The link between pipelines and emissions was spotlighted in a recent study from researchers at Michigan Technological University, who found that pipelines account for nearly half of the country’s carbon dioxide emissions, because the infrastructure accelerates the distribution and use of fossil fuels.

That is in addition to emissions from natural gas pipeline leaks of methane, which is a particularly potent greenhouse gas. Such pipeline leaks are releasing millions of metric tons of methane every year, according to government data cited by the Environmental Defense Fund.

What’s more, congressional investigators earlier this year found that “oil and gas companies have internal data showing that methane emission rates from the sector are likely significantly higher than official data reported to [the Environmental Protection Agency] would indicate.”

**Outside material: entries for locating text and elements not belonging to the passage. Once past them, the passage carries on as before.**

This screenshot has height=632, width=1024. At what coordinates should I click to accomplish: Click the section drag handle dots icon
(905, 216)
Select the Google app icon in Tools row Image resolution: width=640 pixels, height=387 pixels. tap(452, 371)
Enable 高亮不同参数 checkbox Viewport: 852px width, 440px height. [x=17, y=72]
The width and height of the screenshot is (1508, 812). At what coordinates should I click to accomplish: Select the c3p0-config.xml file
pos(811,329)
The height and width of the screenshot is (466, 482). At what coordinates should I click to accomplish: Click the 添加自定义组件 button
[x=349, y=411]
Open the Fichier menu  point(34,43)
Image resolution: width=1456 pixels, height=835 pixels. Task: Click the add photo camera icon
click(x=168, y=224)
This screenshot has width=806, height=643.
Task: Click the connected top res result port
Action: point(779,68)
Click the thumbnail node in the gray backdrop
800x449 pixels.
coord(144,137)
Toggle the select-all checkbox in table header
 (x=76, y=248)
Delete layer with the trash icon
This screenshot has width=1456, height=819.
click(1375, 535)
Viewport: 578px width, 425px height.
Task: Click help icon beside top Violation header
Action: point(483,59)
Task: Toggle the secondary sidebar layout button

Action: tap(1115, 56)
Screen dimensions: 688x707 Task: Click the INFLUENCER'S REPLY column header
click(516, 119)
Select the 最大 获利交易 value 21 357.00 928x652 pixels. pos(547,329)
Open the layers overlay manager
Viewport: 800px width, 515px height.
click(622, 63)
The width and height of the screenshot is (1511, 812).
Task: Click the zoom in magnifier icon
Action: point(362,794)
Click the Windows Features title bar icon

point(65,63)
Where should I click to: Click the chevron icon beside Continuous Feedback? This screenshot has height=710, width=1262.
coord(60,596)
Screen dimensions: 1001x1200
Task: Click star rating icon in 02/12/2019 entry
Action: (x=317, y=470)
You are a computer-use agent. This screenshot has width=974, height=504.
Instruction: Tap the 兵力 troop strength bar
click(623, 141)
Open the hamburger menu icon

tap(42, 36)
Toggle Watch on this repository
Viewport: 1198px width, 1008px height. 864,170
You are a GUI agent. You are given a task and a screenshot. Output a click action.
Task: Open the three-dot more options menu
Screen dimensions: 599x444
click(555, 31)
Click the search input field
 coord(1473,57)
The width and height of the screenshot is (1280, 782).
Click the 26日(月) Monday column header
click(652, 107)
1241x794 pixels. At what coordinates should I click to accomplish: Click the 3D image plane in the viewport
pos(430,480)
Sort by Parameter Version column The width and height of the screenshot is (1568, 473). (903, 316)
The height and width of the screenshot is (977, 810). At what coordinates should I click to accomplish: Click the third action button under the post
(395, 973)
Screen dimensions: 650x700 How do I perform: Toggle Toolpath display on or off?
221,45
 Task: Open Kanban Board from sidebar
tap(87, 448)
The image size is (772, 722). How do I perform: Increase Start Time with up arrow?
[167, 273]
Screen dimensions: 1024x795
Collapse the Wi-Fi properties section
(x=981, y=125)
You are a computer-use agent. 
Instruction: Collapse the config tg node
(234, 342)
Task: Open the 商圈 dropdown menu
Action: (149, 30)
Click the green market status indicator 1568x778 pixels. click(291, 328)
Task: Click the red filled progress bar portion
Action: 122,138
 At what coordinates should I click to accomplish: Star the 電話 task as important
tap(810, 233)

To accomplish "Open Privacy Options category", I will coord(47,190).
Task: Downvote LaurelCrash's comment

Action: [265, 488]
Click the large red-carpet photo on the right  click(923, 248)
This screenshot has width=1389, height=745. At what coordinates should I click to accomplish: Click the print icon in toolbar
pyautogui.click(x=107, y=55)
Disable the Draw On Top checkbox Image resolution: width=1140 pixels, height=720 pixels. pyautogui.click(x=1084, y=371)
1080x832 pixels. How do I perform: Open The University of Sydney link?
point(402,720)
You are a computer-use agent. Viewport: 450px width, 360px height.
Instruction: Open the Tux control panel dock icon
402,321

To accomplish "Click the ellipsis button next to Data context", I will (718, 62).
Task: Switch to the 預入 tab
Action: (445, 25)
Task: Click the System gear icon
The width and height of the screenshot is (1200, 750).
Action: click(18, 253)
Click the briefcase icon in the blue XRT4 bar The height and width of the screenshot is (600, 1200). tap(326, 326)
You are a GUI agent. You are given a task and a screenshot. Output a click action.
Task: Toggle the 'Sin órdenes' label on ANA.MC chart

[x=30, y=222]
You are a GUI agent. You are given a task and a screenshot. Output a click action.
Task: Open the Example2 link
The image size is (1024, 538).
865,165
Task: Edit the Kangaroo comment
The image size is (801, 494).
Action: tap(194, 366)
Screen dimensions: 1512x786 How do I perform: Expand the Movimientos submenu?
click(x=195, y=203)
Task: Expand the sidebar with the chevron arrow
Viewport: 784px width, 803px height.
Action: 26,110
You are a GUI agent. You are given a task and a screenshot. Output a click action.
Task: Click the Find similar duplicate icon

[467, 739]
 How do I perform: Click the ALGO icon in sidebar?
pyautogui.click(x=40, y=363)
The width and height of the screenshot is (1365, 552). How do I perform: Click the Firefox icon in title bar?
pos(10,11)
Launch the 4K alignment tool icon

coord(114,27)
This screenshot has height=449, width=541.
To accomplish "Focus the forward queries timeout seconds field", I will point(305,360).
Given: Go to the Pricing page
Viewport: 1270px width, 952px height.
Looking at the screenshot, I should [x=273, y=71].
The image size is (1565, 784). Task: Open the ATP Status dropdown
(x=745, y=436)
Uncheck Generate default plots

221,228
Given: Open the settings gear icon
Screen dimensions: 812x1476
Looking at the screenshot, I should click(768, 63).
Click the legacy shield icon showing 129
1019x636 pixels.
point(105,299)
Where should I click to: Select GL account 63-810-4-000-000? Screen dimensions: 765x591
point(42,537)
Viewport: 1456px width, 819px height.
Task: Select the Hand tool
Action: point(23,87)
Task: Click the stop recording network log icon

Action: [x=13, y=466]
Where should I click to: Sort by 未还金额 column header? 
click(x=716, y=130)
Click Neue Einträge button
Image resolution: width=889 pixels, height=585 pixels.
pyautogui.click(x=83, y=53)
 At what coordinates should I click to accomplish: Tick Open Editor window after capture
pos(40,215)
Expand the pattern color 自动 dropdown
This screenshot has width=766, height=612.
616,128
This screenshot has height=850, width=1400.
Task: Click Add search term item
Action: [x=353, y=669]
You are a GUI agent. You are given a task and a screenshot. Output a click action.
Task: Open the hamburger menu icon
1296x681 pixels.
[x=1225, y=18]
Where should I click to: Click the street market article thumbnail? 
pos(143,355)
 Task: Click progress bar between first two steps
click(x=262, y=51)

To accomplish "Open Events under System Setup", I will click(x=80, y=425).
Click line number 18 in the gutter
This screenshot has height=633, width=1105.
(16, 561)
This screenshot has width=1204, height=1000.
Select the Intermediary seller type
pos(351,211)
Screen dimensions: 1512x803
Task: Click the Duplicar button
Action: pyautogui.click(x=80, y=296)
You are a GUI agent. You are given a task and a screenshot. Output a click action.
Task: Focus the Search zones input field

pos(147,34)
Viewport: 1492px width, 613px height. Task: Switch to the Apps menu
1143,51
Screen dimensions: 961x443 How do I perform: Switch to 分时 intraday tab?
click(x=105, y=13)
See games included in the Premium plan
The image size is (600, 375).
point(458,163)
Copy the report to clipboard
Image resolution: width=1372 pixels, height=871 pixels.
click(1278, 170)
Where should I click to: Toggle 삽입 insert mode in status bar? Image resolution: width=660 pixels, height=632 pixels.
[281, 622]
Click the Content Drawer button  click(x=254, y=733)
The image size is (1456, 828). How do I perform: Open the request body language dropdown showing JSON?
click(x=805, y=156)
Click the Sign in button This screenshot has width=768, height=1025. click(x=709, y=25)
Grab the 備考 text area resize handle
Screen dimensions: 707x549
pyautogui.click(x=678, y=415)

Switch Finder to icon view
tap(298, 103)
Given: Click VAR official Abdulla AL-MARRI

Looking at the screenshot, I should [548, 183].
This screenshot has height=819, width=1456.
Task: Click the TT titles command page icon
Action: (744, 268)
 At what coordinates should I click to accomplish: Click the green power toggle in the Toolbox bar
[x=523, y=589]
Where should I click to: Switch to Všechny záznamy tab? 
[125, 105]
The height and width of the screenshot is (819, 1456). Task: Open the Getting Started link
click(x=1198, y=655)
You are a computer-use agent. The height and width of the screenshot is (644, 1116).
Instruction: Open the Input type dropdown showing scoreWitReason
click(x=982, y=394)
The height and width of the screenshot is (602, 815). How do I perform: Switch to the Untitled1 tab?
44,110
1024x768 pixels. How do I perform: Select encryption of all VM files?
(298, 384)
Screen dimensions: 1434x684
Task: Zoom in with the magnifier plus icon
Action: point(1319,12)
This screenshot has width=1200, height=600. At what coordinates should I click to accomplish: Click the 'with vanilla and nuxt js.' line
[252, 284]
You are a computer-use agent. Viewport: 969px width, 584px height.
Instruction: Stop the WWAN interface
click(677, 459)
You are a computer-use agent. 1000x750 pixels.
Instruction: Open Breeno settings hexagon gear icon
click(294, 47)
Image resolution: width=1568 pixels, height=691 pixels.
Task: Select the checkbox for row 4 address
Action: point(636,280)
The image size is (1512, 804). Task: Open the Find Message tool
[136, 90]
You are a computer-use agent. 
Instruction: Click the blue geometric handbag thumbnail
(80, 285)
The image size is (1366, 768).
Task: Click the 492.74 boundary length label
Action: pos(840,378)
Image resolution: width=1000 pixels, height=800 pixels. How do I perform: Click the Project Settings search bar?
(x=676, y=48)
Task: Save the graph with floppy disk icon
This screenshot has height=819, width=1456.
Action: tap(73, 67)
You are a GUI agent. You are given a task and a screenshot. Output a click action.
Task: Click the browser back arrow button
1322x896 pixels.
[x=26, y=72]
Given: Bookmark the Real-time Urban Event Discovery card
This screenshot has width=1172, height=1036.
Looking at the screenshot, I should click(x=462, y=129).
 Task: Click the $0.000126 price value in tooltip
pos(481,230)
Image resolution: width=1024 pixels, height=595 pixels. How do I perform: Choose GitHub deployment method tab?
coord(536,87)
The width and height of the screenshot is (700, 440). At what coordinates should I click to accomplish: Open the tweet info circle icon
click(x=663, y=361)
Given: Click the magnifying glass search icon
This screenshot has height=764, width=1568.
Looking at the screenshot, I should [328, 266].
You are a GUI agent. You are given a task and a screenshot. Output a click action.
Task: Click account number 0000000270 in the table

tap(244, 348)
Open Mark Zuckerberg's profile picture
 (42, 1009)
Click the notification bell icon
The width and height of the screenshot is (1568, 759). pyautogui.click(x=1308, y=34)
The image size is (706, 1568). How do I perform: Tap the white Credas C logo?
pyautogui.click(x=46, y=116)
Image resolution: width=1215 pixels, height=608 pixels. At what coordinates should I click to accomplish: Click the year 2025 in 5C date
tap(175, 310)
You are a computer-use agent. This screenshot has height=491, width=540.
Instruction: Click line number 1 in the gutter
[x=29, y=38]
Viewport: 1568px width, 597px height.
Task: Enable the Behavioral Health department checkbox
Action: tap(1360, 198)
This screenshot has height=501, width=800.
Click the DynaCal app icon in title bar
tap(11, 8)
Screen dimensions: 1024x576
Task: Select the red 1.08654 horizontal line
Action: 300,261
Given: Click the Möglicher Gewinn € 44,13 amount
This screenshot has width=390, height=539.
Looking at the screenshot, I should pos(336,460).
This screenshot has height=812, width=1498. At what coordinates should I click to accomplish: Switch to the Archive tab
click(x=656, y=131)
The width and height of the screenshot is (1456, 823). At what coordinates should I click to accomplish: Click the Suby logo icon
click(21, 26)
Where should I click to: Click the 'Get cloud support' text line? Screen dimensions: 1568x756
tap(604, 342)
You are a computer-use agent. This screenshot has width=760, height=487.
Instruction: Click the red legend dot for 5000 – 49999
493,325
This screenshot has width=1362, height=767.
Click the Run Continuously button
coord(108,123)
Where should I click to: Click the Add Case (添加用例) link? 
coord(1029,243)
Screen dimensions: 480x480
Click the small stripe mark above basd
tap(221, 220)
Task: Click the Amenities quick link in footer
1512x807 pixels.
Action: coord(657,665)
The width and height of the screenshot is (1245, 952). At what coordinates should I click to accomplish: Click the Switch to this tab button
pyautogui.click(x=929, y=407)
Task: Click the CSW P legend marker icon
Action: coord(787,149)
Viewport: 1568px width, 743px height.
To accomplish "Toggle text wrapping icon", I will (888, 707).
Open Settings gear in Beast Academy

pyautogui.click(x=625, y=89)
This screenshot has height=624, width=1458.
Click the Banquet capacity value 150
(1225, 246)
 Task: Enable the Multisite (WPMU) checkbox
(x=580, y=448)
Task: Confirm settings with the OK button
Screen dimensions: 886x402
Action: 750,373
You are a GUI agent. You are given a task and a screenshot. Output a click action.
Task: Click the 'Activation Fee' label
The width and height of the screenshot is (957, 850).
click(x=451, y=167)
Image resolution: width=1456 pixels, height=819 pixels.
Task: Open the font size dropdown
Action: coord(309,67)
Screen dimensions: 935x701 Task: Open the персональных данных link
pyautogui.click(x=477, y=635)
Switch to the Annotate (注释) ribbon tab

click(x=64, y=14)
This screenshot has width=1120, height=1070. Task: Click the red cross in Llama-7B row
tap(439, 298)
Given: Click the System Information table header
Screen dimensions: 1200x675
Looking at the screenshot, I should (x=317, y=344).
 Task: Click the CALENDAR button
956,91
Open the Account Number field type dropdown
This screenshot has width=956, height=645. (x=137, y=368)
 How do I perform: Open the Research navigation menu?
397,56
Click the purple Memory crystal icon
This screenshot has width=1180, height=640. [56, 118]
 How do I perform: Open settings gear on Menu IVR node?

“Allowing any additional fossil fuel infrastructure like pipelines that we put in place locks you into additional fossil fuels,” Michigan Tech engineering professor Joshua Pearce told The Lever. “The pipelines are [responsible for] the vast majority of the emissions within the United States. To build more of them is really sacrificing the future.”

Studies Touting IRA Did Not Account For The Pipeline Deal

This summer, as Manchin’s Energy Committee touted support from fossil fuel companies and lobby groups for Democrats’ Inflation Reduction Act, party lawmakers preemptively countered alarms from environmental critics by citing a trio of studies asserting that their legislation would reduce emissions.